CROSS-REFERENCE TO RELATED APPLICATIONS

This application claims priority under 35 USC 119 to Russian patent application No. 2013123795, filed on May 24, 2013, the disclosure of which is incorporated herein by reference.

BACKGROUND

The present disclosure generally relates to methods and systems for processing of electronic word lists. In some tasks of natural language processing, text analysis is performed with the help of word lists or other word compilations. The electronic word lists may be static and created manually. However, manual creation of large lists of terms, and then manually expanding them is both time-consuming and expensive. As a result of language usage changes, existing word lists may need to be updated with new words.

SUMMARY

An exemplary embodiment relates to a method for expansion of an electronic word list. The method includes obtaining the electronic word list containing a set of words, wherein each word is associated with a label from a first set of labels. The method further includes obtaining a subset of training data containing a set of texts having a second set of labels. The method further includes for each word in the electronic word list and a label in the sub-set of the training data, calculating a feature selection criterion. The method further includes selecting one or more words for which resulting value of the feature selection criterion calculation is greater than a predetermined threshold value.

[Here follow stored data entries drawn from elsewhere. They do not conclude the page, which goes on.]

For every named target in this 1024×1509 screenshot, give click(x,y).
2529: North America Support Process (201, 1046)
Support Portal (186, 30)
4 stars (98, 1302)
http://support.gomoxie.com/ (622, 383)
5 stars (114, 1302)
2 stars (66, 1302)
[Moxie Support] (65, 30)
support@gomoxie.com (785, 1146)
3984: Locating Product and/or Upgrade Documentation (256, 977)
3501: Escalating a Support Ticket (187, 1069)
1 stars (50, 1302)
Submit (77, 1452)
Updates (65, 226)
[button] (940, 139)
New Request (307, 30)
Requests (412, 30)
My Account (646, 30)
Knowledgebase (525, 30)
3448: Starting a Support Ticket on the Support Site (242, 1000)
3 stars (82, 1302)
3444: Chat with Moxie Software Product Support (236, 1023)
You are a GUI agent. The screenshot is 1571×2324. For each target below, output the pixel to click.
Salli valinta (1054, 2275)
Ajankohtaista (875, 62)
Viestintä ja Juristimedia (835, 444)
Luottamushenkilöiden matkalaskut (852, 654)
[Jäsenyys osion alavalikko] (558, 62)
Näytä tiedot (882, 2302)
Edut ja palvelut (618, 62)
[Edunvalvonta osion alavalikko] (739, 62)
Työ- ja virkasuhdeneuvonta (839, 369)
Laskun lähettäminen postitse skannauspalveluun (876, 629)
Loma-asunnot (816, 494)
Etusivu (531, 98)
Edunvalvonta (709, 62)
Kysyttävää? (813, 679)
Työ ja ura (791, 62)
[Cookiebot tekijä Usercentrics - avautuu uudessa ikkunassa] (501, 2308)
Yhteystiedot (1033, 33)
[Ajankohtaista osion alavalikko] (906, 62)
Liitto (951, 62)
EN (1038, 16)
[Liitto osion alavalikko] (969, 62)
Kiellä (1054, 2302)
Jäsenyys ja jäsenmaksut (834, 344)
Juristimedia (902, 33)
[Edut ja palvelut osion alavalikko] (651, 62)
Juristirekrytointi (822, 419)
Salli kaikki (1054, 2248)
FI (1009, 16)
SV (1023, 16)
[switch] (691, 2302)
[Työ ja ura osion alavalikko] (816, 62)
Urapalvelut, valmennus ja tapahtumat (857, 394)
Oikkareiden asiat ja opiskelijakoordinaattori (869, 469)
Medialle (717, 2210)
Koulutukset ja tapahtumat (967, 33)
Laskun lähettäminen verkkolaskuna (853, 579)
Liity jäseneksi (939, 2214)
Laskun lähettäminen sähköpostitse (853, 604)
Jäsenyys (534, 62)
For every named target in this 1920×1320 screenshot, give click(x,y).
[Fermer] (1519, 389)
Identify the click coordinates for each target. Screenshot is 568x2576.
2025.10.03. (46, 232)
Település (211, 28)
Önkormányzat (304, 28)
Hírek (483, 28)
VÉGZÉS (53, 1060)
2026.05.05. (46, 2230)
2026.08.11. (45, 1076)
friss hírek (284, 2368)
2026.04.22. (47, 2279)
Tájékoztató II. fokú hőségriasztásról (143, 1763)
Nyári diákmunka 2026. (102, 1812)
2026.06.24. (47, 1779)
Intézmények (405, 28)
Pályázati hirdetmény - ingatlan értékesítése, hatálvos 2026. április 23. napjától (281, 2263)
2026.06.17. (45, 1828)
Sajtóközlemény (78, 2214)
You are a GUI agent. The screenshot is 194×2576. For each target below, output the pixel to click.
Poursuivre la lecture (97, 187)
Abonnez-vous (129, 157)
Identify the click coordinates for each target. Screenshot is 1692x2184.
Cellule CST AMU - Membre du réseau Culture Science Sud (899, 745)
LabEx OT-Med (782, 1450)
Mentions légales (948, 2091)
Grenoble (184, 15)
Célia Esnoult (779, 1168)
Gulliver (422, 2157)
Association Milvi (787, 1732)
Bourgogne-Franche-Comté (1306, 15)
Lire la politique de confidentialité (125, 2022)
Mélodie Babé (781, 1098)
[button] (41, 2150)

The method further includes adding the one or more selected words to the electronic word list.
Another exemplary embodiment relates to a system comprising: one or more data processors; and one or more storage devices storing instructions that, when executed by the one or more data processors, cause the one or more data processors to perform operations. The operations comprise obtaining the electronic word list containing a set of words, wherein each word is associated with a label from a first set of labels. The operations further comprise obtaining a subset of training data containing a set of texts having a second set of labels. The operations further comprise for each word in the electronic word list and a label in the sub-set of the training data, calculating a feature selection criterion. The operations further comprise selecting one or more words for which resulting value of the feature selection criterion calculation is greater than a predetermined threshold value. The operations further comprise adding the one or more selected words to the electronic word list.
Yet another exemplary embodiment relates to computer readable storage medium having machine instructions stored therein, the instructions being executable by a processor to cause the processor to perform operations. The operations comprise obtaining the electronic word list containing a set of words, wherein each word is associated with a label from a first set of labels. The operations further comprise obtaining a subset of training data containing a set of texts having a second set of labels. The operations further comprise for each word in the electronic word list and a label in the sub-set of the training data, calculating a feature selection criterion. The operations further comprise selecting one or more words for which resulting value of the feature selection criterion calculation is greater than a predetermined threshold value. The operations further comprise adding the one or more selected words to the electronic word list.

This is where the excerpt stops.